Indent : Çentmek. Sipariş vermek. Kertmek. (satır) içerden başlamak. Dişli yapmak. Girintili yazmak. Resmen istemek. Satırbaşı yapmak. Basmak.

Bind : Sargılamak. Yapıştırmak. Engel olmak. Yasal olarak bağlamak. Sarmak. Donmak (beton). Usandırmak. Tutturmak. Yapışmak. Zorunlu bırakmak.

Pledge : Teminat. Alınan borç para karşılığı alacaklıya verilen değerli nesnenin tutulu durumu. Tutu. Taahhüt etmek. Rehin. Rehin olarak vermek. İktisat, ekonomi alanlarında kullanılır. Rehine koymak. Söz vermek. Kefalet vermek.

Indenture : Diş diş olma. Sözleşme kağıdı. Resmi senet. Senetle bağlamak. Yasal sözleşme. Sözleşme. Kontrat. Diş açma. Senet.

Obligated : Yükümlü olan. Kendini adamış. Mükellef olan. Bağlı. Zorunlu.

 

Taxpayer : Vergi mükellefi. Vergi veren kimse. Vergi ödeyen. İktisat, ekonomi alanlarında kullanılır. Vergi yükümlüsü. Vergi yasalarına göre alacaklı vergi dairesine karşı vergiyi ödemekle sorumlu olan gerçek veya tüzel kişiler. Vergi sorumlusu. Yükümlü, vergi yasalarına göre kendisine vergi borcu çıkarılan gerçek ya da tüzel kişi. verginin ödenmesi bakımından vergi örgütüne karşı sorumlu olan kişi.
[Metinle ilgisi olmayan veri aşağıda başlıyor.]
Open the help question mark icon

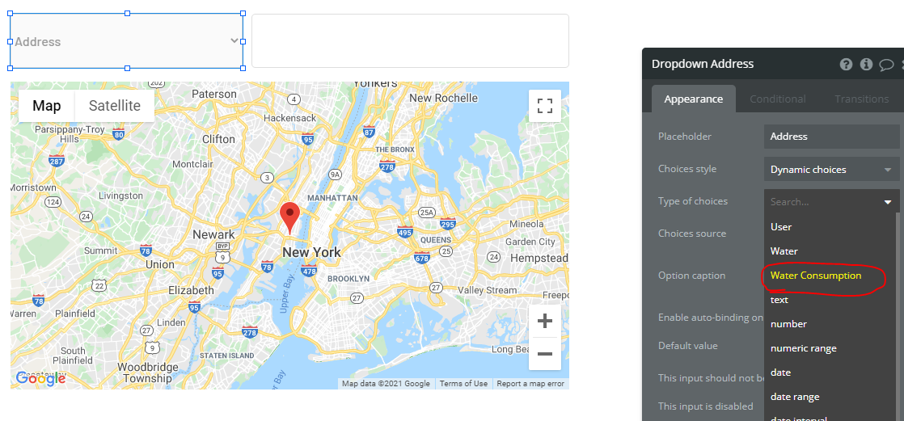click(846, 64)
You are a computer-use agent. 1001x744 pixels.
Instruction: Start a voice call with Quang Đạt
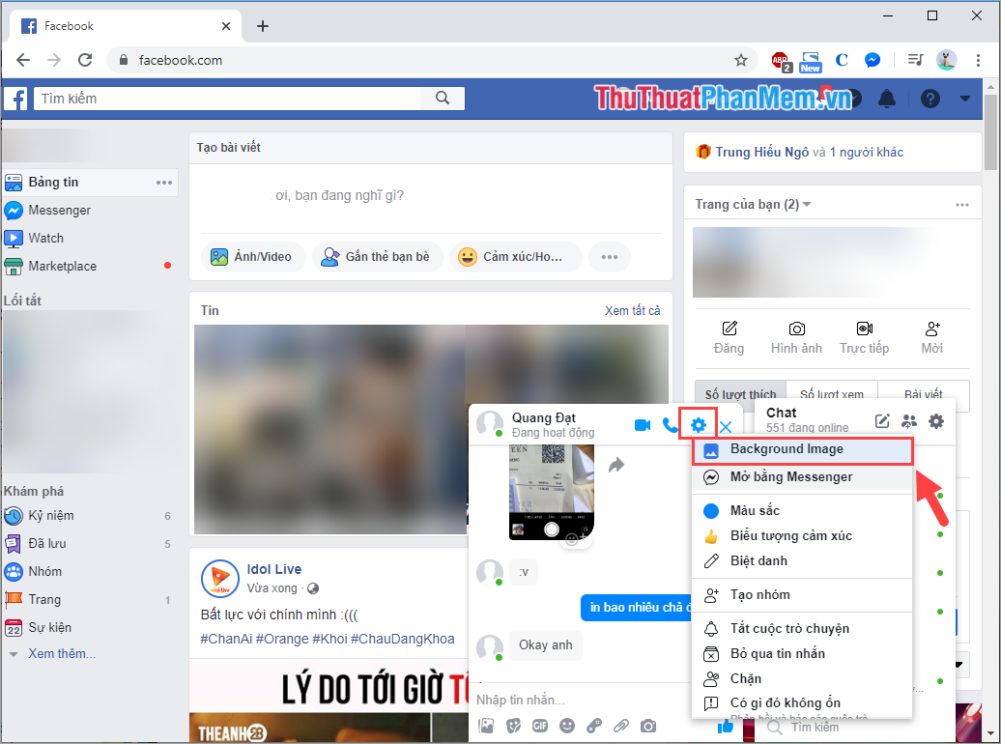(x=671, y=424)
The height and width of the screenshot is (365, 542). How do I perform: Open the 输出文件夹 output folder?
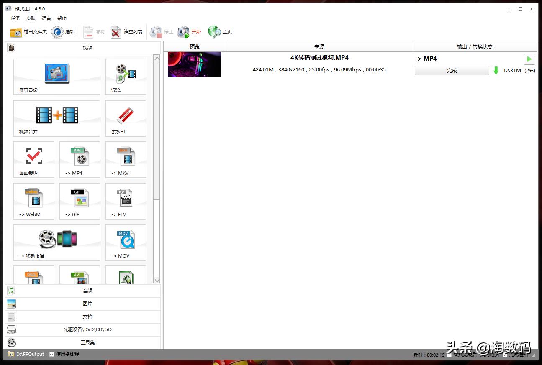[28, 31]
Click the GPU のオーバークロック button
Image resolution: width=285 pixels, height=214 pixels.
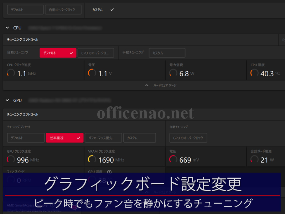coord(188,138)
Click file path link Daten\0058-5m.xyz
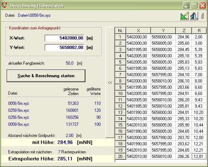 pos(34,15)
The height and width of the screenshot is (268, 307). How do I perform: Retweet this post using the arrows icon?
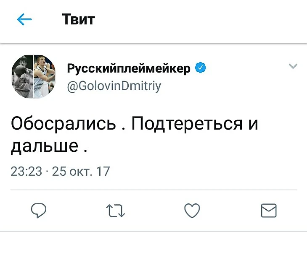[115, 211]
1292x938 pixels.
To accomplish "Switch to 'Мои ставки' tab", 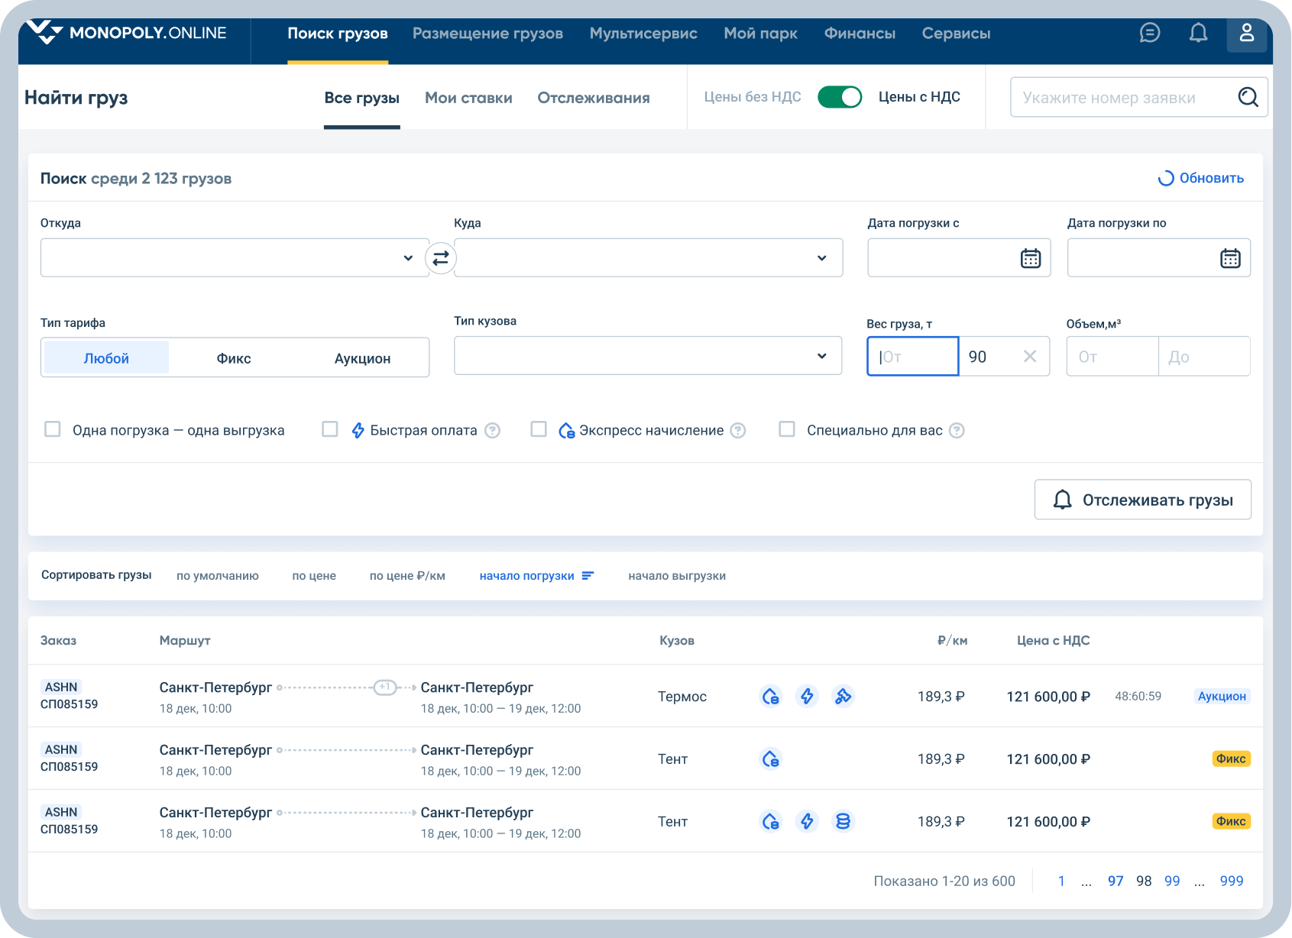I will [468, 98].
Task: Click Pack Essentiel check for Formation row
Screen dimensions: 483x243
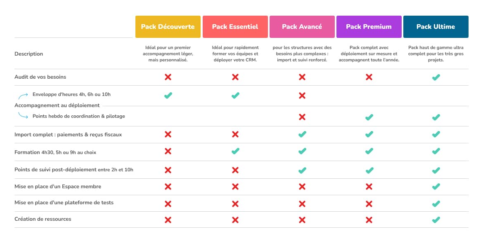Action: point(235,152)
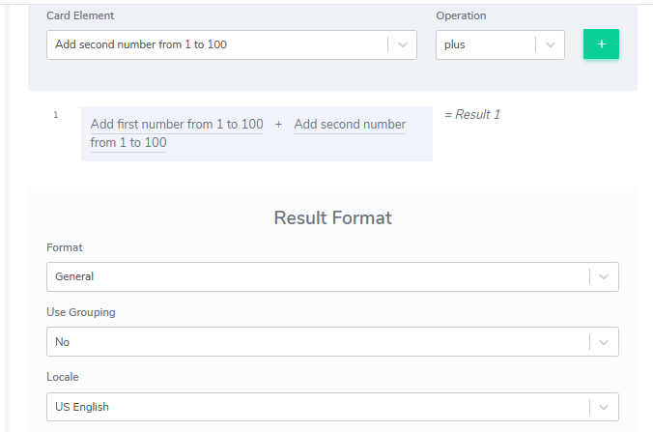The width and height of the screenshot is (653, 432).
Task: Click the green plus add button
Action: click(601, 44)
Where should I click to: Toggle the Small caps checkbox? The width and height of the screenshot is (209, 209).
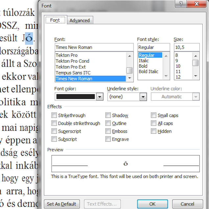click(154, 115)
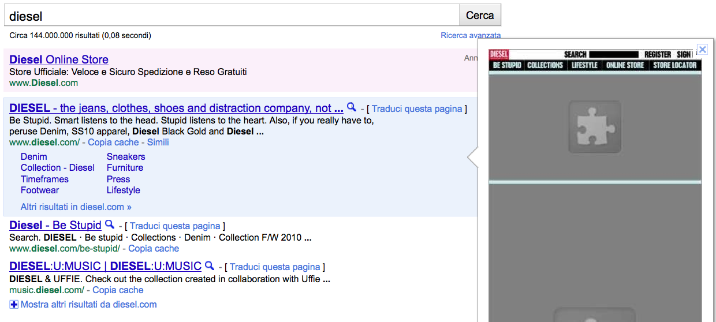Viewport: 716px width, 322px height.
Task: Click inside the search box containing diesel
Action: click(x=231, y=16)
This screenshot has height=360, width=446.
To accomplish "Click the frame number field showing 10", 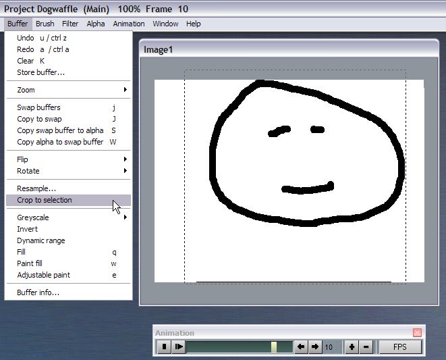I will pos(331,347).
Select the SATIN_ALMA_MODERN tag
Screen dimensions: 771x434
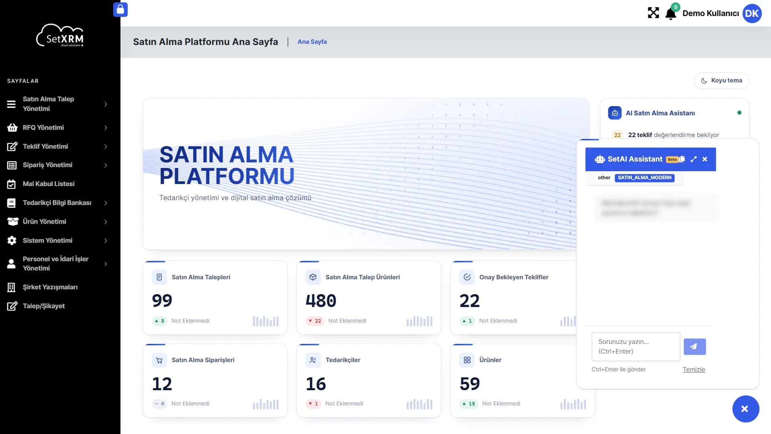[645, 178]
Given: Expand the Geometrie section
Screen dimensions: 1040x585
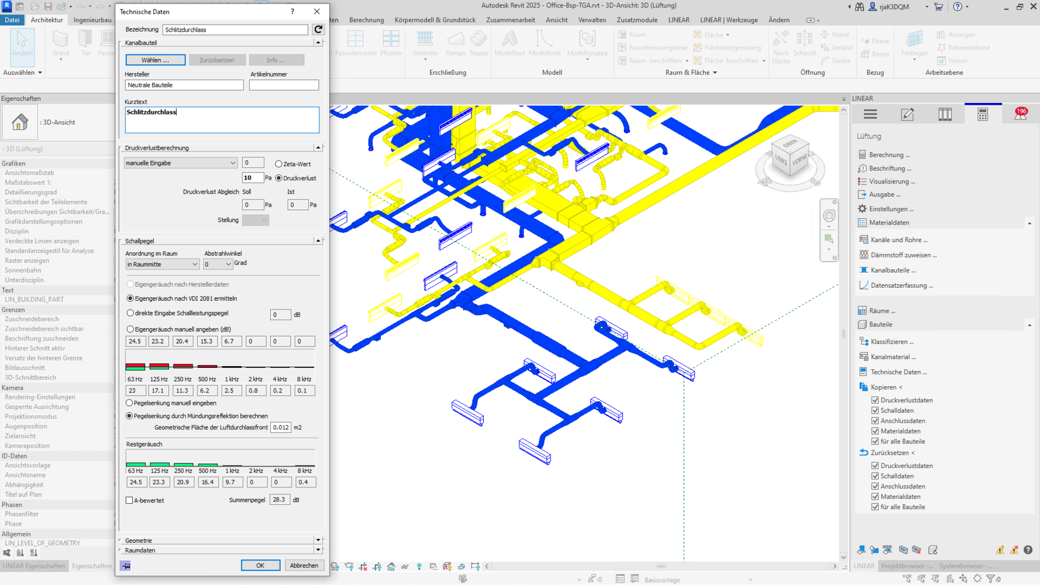Looking at the screenshot, I should 318,541.
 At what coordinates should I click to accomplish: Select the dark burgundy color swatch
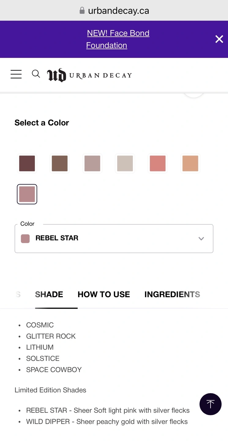tap(27, 163)
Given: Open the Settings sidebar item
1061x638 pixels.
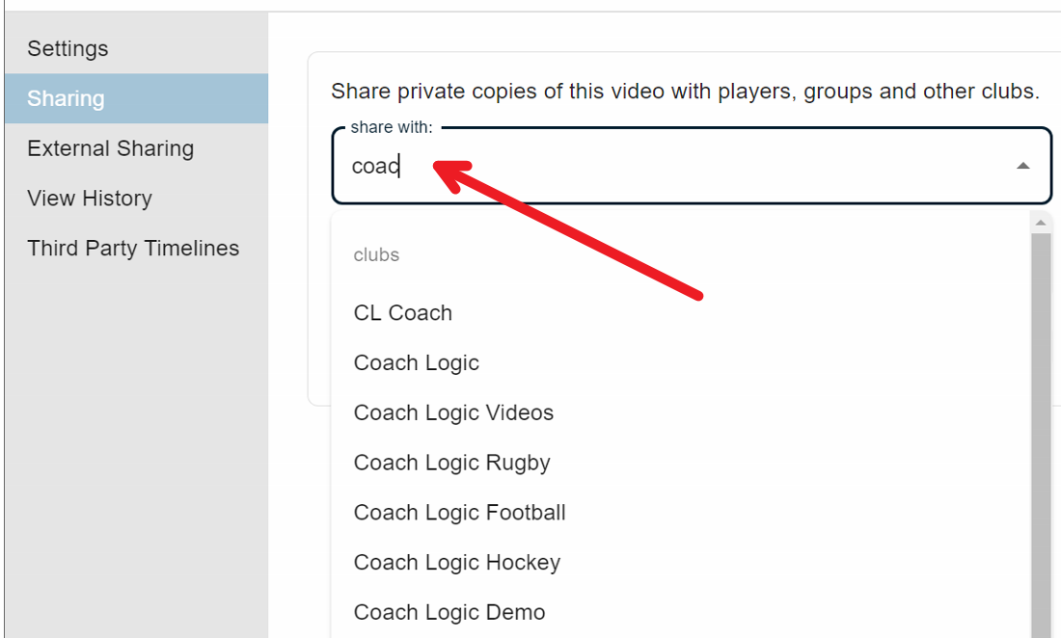Looking at the screenshot, I should click(x=68, y=48).
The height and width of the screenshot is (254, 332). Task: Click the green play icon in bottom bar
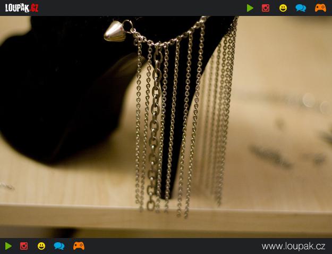[x=8, y=246]
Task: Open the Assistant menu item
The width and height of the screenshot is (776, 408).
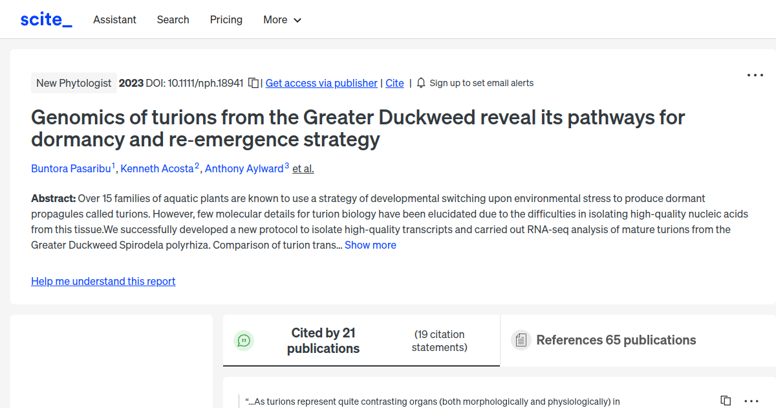Action: [x=114, y=20]
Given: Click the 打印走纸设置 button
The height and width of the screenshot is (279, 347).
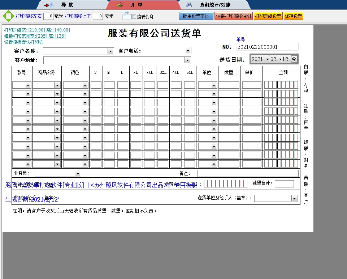Looking at the screenshot, I should (x=268, y=16).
Amenable : Uysal. Yumuşak başlı. Sorumlu. Uygun. Uyumlu. Bağlı. Aklı başında. Tabi olan.

Obligant synonyms : compulsory, tie down, incumbents, costliest, oblige, article, taxable, liable, obliged, taxables, obligator, obligor, costly, relate, tax payer, responsible, declarant, answerable, fain.

Obligant zıt anlamlı kelimeler, Obligant kelime anlamı

Facultative : Seçimli. Değişik koşullar altında yaşayabilme yeteneğine sahip olan. hücre içinde veya oksjensiz koşullar gibi özel bir çevrede de yaşama yeteneğinde olma. isteğe bağlı, mecburi olmayan. Çeşitli çevre koşullarında yaşayabilen. İsteğe bağlı. Fakültatif. Zorunlu olmayan. Yetenekli. İhtiyari. Kaçınılmaz olmayan.

Refrain : Nakarat. Çekinmek. Kaçınmak. Kendini tutmak. Sakınmak. Frenlemek. Geri durmak. Alıkoymak.

Exempt : Gümrük bildirmeliğinde sıfır olan vergi oranı. yurda, kesin olarak ve gümrük vergisi alınmadan sokulan mal. Özgür. Bağışık. Ayrılık. Dışında bırakmak. Muaf. İstisna etmek. Çürüğe çıkarmak. Muaf tutmak.